__Data to examine__:
◇ ◇ ◇ ◇

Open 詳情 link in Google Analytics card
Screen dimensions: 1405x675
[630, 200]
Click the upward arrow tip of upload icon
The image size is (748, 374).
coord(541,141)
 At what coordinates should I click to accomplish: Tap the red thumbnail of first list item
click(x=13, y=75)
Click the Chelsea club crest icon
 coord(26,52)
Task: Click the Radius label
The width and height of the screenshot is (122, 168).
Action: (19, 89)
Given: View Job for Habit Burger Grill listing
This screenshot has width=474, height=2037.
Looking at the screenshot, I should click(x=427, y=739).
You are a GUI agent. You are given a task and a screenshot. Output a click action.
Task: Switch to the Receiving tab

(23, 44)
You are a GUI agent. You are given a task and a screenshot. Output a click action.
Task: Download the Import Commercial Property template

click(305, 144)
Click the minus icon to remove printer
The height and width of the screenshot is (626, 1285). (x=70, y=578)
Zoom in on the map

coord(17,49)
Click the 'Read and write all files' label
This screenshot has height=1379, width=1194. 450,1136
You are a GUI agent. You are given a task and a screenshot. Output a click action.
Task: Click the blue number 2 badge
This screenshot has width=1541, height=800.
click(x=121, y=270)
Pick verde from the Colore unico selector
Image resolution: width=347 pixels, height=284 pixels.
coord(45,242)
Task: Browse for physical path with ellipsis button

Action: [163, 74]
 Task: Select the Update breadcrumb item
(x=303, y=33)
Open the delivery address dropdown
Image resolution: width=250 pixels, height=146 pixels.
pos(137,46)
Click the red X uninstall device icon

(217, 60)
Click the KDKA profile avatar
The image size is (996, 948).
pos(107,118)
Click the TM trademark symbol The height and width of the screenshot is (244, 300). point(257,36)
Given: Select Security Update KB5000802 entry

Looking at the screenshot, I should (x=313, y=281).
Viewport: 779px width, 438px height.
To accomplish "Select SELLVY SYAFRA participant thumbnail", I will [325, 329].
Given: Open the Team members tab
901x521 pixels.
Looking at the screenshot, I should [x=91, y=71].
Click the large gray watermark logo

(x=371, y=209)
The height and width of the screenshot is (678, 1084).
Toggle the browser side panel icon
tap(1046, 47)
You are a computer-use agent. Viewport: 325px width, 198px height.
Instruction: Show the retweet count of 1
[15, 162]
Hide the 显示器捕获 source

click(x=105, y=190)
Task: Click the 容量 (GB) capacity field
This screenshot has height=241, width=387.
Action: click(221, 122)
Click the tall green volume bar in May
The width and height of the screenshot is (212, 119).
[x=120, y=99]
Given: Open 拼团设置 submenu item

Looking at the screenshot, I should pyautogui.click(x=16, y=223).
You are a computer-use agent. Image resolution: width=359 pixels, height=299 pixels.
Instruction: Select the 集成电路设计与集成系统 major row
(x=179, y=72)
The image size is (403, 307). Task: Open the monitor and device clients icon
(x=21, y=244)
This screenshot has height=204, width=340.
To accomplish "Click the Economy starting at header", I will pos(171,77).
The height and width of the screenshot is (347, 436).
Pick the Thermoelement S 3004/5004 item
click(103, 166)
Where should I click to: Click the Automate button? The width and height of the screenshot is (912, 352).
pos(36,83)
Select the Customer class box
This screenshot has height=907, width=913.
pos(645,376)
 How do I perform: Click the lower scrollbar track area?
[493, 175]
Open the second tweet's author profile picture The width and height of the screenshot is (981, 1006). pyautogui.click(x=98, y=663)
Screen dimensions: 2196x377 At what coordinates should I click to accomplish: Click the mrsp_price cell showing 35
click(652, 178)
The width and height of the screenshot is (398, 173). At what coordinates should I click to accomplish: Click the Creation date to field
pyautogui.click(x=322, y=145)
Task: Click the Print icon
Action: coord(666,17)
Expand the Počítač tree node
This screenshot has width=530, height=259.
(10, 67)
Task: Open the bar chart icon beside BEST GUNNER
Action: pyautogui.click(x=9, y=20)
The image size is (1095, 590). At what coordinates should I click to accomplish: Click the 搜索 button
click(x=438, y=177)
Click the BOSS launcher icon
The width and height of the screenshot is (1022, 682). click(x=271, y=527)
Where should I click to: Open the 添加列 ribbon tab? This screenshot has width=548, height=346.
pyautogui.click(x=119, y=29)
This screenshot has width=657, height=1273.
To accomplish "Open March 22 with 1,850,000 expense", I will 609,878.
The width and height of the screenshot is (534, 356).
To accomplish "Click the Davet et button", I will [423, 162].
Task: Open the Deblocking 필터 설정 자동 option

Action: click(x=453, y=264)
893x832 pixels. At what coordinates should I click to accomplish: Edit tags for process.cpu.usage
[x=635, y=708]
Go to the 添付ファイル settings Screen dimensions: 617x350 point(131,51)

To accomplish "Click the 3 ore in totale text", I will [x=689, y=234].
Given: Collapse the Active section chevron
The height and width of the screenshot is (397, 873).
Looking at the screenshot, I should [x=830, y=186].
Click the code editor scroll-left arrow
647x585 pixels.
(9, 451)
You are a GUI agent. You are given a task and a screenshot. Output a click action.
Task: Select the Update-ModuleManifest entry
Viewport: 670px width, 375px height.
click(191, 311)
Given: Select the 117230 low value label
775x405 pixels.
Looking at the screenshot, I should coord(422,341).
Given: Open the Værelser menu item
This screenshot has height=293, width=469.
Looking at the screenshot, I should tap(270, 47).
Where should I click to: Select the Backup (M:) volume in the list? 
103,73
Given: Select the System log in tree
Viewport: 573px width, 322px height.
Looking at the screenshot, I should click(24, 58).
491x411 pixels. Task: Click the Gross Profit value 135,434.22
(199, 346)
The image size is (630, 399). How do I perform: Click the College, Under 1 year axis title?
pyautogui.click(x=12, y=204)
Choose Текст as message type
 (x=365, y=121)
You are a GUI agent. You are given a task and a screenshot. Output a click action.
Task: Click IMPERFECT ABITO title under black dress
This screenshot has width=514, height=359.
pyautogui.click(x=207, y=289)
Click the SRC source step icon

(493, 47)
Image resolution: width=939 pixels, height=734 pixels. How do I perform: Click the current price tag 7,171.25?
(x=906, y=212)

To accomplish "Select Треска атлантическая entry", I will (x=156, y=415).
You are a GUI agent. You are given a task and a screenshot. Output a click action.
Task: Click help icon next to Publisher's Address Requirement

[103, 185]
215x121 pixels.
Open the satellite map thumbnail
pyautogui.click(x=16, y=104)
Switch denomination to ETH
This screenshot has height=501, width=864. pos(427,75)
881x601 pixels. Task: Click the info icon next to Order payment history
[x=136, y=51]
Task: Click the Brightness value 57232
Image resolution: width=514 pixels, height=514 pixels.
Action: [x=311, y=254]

◇ ◇ ◇ ◇

__What you will do__: Reproduce all of the data. Leave every line unchanged.

__Answer box__:
Open 詳情 link in Google Analytics card
Screen dimensions: 1405x675
[630, 200]
Click the upward arrow tip of upload icon
The image size is (748, 374).
coord(541,141)
 At what coordinates should I click to accomplish: Tap the red thumbnail of first list item
click(x=13, y=75)
Click the Chelsea club crest icon
 coord(26,52)
Task: Click the Radius label
The width and height of the screenshot is (122, 168).
Action: (19, 89)
Given: View Job for Habit Burger Grill listing
This screenshot has width=474, height=2037.
Looking at the screenshot, I should click(x=427, y=739).
You are a GUI agent. You are given a task and a screenshot. Output a click action.
Task: Switch to the Receiving tab

(23, 44)
You are a GUI agent. You are given a task and a screenshot. Output a click action.
Task: Download the Import Commercial Property template

click(305, 144)
Click the minus icon to remove printer
The height and width of the screenshot is (626, 1285). (x=70, y=578)
Zoom in on the map

coord(17,49)
Click the 'Read and write all files' label
This screenshot has height=1379, width=1194. 450,1136
You are a GUI agent. You are given a task and a screenshot. Output a click action.
Task: Click the blue number 2 badge
This screenshot has width=1541, height=800.
click(x=121, y=270)
Pick verde from the Colore unico selector
Image resolution: width=347 pixels, height=284 pixels.
coord(45,242)
Task: Browse for physical path with ellipsis button

Action: [163, 74]
 Task: Select the Update breadcrumb item
(x=303, y=33)
Open the delivery address dropdown
Image resolution: width=250 pixels, height=146 pixels.
pos(137,46)
Click the red X uninstall device icon

(217, 60)
Click the KDKA profile avatar
The image size is (996, 948).
pos(107,118)
Click the TM trademark symbol The height and width of the screenshot is (244, 300). point(257,36)
Given: Select Security Update KB5000802 entry

Looking at the screenshot, I should (x=313, y=281).
Viewport: 779px width, 438px height.
To accomplish "Select SELLVY SYAFRA participant thumbnail", I will [325, 329].
Given: Open the Team members tab
901x521 pixels.
Looking at the screenshot, I should [x=91, y=71].
Click the large gray watermark logo

(x=371, y=209)
The height and width of the screenshot is (678, 1084).
Toggle the browser side panel icon
tap(1046, 47)
You are a computer-use agent. Viewport: 325px width, 198px height.
Instruction: Show the retweet count of 1
[15, 162]
Hide the 显示器捕获 source

click(x=105, y=190)
Task: Click the 容量 (GB) capacity field
This screenshot has height=241, width=387.
Action: click(221, 122)
Click the tall green volume bar in May
The width and height of the screenshot is (212, 119).
[x=120, y=99]
Given: Open 拼团设置 submenu item

Looking at the screenshot, I should pyautogui.click(x=16, y=223).
You are a computer-use agent. Image resolution: width=359 pixels, height=299 pixels.
Instruction: Select the 集成电路设计与集成系统 major row
(x=179, y=72)
The image size is (403, 307). Task: Open the monitor and device clients icon
(x=21, y=244)
This screenshot has height=204, width=340.
To accomplish "Click the Economy starting at header", I will pos(171,77).
The height and width of the screenshot is (347, 436).
Pick the Thermoelement S 3004/5004 item
click(103, 166)
Where should I click to: Click the Automate button? The width and height of the screenshot is (912, 352).
pos(36,83)
Select the Customer class box
This screenshot has height=907, width=913.
pos(645,376)
 How do I perform: Click the lower scrollbar track area?
[493, 175]
Open the second tweet's author profile picture The width and height of the screenshot is (981, 1006). pyautogui.click(x=98, y=663)
Screen dimensions: 2196x377 At what coordinates should I click to accomplish: Click the mrsp_price cell showing 35
click(652, 178)
The width and height of the screenshot is (398, 173). At what coordinates should I click to accomplish: Click the Creation date to field
pyautogui.click(x=322, y=145)
Task: Click the Print icon
Action: coord(666,17)
Expand the Počítač tree node
This screenshot has width=530, height=259.
(10, 67)
Task: Open the bar chart icon beside BEST GUNNER
Action: pyautogui.click(x=9, y=20)
The image size is (1095, 590). At what coordinates should I click to accomplish: Click the 搜索 button
click(x=438, y=177)
Click the BOSS launcher icon
The width and height of the screenshot is (1022, 682). click(x=271, y=527)
Where should I click to: Open the 添加列 ribbon tab? This screenshot has width=548, height=346.
pyautogui.click(x=119, y=29)
This screenshot has width=657, height=1273.
To accomplish "Open March 22 with 1,850,000 expense", I will 609,878.
The width and height of the screenshot is (534, 356).
To accomplish "Click the Davet et button", I will [423, 162].
Task: Open the Deblocking 필터 설정 자동 option

Action: click(x=453, y=264)
893x832 pixels. At what coordinates should I click to accomplish: Edit tags for process.cpu.usage
[x=635, y=708]
Go to the 添付ファイル settings Screen dimensions: 617x350 point(131,51)

To accomplish "Click the 3 ore in totale text", I will [x=689, y=234].
Given: Collapse the Active section chevron
The height and width of the screenshot is (397, 873).
Looking at the screenshot, I should [x=830, y=186].
Click the code editor scroll-left arrow
647x585 pixels.
(9, 451)
You are a GUI agent. You are given a task and a screenshot. Output a click action.
Task: Select the Update-ModuleManifest entry
Viewport: 670px width, 375px height.
click(191, 311)
Given: Select the 117230 low value label
775x405 pixels.
Looking at the screenshot, I should coord(422,341).
Given: Open the Værelser menu item
This screenshot has height=293, width=469.
Looking at the screenshot, I should tap(270, 47).
Where should I click to: Select the Backup (M:) volume in the list? 
103,73
Given: Select the System log in tree
Viewport: 573px width, 322px height.
Looking at the screenshot, I should click(24, 58).
491x411 pixels. Task: Click the Gross Profit value 135,434.22
(199, 346)
The image size is (630, 399). How do I perform: Click the College, Under 1 year axis title?
pyautogui.click(x=12, y=204)
Choose Текст as message type
 (x=365, y=121)
You are a GUI agent. You are given a task and a screenshot. Output a click action.
Task: Click IMPERFECT ABITO title under black dress
This screenshot has width=514, height=359.
pyautogui.click(x=207, y=289)
Click the SRC source step icon

(493, 47)
Image resolution: width=939 pixels, height=734 pixels. How do I perform: Click the current price tag 7,171.25?
(x=906, y=212)

To accomplish "Select Треска атлантическая entry", I will (x=156, y=415).
You are a GUI agent. You are given a task and a screenshot. Output a click action.
Task: Click help icon next to Publisher's Address Requirement

[103, 185]
215x121 pixels.
Open the satellite map thumbnail
pyautogui.click(x=16, y=104)
Switch denomination to ETH
This screenshot has height=501, width=864. pos(427,75)
881x601 pixels. Task: Click the info icon next to Order payment history
[x=136, y=51]
Task: Click the Brightness value 57232
Image resolution: width=514 pixels, height=514 pixels.
Action: [x=311, y=254]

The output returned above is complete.